= TASK ITEM =
Transcribe only what runs from the line including "[Antoon naar Gashouder] (114, 900)" through the last line of the entries, exactly as it appears.

= SOURCE MATERIAL =
______________________________
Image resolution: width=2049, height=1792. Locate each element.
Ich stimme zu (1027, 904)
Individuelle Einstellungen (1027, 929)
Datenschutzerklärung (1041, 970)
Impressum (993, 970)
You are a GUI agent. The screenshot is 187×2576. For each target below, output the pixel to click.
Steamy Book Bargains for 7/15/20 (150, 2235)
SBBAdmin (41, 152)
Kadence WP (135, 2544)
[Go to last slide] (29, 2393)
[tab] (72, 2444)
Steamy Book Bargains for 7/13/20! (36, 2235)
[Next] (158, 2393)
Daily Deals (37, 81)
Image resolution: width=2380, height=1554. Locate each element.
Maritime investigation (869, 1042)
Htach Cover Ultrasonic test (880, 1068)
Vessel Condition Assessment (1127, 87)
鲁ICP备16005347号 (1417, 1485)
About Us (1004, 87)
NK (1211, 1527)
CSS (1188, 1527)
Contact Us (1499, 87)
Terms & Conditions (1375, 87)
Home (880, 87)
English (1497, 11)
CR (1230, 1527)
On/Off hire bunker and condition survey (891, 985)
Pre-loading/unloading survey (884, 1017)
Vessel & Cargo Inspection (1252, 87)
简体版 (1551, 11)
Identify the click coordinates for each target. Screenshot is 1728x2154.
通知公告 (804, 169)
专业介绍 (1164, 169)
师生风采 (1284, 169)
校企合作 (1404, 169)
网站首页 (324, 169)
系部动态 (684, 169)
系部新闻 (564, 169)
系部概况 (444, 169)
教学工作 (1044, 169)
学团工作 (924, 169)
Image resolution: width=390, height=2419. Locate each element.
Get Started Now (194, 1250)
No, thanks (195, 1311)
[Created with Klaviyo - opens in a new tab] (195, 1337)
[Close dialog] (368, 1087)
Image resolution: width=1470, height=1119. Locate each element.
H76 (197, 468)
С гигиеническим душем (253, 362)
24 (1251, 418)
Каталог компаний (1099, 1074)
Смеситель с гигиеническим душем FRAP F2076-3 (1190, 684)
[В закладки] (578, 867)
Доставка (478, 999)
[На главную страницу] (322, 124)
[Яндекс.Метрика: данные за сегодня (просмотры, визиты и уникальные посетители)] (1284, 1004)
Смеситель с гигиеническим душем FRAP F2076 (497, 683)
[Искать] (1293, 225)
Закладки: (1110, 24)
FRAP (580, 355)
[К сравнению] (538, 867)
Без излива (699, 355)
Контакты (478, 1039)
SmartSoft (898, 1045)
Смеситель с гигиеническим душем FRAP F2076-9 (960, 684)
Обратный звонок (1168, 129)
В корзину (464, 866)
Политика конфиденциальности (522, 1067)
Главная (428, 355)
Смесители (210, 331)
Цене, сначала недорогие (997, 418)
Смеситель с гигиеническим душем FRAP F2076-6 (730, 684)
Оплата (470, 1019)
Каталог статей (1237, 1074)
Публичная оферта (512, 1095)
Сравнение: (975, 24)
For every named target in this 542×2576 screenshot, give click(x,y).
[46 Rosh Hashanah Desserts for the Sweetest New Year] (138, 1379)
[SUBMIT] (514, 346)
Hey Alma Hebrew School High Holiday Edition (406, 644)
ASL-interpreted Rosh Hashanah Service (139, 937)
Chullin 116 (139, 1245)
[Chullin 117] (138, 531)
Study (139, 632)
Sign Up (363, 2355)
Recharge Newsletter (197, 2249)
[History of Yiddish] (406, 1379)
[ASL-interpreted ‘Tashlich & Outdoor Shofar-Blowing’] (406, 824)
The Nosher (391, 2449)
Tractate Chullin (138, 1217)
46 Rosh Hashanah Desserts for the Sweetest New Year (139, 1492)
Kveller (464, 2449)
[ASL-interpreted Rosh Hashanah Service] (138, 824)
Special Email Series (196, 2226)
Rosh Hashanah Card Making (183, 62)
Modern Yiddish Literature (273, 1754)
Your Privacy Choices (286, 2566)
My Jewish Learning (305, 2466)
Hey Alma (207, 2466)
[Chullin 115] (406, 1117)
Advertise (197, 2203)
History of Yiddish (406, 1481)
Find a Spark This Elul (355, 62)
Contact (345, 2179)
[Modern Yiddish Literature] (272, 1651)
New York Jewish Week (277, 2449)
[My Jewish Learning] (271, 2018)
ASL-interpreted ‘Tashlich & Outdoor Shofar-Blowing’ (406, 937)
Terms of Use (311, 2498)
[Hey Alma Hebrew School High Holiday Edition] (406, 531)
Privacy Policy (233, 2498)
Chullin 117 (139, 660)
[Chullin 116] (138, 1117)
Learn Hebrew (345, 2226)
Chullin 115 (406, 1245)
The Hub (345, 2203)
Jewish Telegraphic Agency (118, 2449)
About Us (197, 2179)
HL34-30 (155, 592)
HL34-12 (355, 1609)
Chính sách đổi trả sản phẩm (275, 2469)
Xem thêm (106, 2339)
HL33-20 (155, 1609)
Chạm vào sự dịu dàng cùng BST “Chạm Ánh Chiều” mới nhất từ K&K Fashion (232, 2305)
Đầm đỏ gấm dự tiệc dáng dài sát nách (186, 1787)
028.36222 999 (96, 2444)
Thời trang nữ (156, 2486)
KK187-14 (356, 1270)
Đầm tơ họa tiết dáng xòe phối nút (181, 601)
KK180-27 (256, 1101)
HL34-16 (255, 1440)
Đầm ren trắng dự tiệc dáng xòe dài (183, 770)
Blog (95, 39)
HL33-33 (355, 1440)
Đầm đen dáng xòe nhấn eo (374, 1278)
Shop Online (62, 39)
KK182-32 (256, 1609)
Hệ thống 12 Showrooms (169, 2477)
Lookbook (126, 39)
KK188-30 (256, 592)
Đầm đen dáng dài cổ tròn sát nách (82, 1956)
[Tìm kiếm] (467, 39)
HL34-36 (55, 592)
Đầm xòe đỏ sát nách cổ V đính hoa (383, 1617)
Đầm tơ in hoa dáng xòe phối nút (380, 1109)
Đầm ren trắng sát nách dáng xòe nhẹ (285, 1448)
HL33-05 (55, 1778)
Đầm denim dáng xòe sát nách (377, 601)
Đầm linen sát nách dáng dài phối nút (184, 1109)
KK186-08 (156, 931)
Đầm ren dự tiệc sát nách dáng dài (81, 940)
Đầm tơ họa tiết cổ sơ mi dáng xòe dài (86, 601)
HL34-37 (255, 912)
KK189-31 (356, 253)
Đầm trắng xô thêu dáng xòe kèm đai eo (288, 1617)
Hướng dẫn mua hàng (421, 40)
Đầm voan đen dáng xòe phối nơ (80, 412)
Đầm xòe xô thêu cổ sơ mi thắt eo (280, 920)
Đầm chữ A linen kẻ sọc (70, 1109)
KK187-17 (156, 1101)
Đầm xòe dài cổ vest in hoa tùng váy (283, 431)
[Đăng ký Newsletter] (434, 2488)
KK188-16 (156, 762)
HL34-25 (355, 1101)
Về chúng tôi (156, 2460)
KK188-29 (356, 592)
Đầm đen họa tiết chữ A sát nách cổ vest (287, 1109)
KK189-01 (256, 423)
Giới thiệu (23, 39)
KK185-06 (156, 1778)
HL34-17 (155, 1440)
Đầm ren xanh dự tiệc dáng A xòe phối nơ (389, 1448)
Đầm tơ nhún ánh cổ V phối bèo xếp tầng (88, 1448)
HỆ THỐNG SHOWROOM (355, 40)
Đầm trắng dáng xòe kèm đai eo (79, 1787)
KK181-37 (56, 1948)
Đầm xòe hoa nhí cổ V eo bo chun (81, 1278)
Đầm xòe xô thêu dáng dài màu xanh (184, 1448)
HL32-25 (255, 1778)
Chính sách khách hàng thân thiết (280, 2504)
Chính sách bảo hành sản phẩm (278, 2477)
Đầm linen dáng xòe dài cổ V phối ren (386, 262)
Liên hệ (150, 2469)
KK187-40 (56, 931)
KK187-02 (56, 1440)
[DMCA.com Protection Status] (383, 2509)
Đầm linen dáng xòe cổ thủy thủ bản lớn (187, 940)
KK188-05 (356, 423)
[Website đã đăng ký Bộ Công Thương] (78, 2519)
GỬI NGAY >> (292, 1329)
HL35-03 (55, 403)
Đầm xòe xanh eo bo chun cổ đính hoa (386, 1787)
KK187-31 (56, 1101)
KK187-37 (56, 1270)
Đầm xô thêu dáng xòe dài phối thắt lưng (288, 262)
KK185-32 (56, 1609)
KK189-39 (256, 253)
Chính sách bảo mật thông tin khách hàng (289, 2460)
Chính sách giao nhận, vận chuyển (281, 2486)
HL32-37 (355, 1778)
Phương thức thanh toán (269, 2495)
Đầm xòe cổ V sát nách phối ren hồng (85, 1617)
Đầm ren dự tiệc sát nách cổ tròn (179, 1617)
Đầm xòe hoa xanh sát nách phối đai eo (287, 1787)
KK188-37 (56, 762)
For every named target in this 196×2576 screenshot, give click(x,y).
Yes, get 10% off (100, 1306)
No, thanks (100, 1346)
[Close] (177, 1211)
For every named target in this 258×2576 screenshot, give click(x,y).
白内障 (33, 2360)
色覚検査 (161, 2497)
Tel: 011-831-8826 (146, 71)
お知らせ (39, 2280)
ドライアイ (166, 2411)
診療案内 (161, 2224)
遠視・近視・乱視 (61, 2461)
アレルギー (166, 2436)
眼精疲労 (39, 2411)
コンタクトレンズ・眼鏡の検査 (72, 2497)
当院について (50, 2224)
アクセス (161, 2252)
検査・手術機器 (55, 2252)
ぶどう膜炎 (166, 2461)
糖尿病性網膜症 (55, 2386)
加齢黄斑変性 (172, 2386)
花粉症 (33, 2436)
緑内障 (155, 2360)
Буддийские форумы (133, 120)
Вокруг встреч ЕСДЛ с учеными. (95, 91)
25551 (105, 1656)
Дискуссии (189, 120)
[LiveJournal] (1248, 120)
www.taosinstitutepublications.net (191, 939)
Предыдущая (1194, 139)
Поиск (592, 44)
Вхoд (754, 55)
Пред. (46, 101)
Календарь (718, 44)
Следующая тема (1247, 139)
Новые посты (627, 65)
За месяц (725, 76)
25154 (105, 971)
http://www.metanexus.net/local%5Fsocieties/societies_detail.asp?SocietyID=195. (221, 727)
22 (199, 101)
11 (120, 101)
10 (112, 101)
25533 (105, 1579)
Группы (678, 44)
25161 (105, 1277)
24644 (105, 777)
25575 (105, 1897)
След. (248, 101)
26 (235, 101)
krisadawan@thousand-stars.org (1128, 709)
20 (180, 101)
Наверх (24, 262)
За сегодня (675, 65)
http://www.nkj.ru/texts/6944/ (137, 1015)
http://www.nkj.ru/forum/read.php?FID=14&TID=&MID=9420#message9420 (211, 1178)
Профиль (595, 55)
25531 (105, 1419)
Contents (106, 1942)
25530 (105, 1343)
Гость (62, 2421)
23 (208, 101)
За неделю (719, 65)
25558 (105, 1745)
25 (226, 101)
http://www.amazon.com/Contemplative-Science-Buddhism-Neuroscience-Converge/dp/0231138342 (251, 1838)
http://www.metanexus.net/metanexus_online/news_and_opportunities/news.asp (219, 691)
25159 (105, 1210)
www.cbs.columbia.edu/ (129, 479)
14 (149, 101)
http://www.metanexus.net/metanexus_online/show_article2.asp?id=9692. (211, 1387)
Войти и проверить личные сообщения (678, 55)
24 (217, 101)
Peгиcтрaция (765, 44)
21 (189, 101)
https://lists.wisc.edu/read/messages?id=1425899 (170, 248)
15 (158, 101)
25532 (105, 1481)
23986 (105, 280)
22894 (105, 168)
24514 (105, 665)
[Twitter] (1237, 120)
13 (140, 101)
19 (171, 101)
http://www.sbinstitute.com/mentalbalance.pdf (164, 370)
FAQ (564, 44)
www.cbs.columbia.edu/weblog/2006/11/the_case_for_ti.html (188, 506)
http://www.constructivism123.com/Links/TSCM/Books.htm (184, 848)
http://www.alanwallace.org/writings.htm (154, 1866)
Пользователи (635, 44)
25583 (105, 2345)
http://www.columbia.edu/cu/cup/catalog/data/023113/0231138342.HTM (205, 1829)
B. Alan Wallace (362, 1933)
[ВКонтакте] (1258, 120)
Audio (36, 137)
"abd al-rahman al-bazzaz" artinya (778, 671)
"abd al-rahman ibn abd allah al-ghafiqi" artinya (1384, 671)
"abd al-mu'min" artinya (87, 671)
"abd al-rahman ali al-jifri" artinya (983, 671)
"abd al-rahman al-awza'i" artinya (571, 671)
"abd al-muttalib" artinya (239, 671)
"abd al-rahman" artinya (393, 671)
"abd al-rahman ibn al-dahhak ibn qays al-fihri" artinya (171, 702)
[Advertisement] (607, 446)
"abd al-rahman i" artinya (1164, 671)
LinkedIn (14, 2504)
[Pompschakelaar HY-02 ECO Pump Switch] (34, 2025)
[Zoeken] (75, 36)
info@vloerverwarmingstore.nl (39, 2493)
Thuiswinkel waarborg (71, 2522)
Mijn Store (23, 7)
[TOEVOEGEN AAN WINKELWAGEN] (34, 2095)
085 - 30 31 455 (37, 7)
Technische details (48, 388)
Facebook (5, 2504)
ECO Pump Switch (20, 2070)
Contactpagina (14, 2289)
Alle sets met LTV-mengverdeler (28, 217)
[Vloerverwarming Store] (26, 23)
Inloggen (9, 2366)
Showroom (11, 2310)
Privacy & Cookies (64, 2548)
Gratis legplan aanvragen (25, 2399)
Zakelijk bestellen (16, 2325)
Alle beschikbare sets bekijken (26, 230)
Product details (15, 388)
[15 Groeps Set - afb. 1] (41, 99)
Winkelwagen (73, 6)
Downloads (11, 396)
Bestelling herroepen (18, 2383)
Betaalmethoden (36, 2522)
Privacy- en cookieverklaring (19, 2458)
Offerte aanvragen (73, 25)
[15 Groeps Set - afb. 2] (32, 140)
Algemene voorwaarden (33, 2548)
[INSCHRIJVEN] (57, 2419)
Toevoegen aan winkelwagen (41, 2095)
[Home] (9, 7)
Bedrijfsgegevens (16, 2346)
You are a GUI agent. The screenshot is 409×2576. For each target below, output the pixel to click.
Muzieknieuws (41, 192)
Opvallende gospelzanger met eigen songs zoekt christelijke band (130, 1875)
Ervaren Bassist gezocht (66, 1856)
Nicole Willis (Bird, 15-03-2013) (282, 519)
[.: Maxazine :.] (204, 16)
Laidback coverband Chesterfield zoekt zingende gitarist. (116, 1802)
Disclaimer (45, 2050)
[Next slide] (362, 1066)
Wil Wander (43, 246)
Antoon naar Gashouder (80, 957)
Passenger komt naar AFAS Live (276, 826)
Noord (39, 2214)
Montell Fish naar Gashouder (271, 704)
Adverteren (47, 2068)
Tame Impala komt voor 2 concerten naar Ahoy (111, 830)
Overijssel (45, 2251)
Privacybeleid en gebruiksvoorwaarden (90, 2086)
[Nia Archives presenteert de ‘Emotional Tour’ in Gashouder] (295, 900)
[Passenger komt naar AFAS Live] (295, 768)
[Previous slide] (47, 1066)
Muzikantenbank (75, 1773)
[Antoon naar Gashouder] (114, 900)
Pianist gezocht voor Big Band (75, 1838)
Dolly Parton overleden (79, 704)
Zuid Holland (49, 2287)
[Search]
______________________________
= ANSWER TO THIS TASK =
[Antoon naar Gashouder] (114, 900)
Pianist gezocht voor Big Band (75, 1838)
Dolly Parton overleden (79, 704)
Zuid Holland (49, 2287)
[Search]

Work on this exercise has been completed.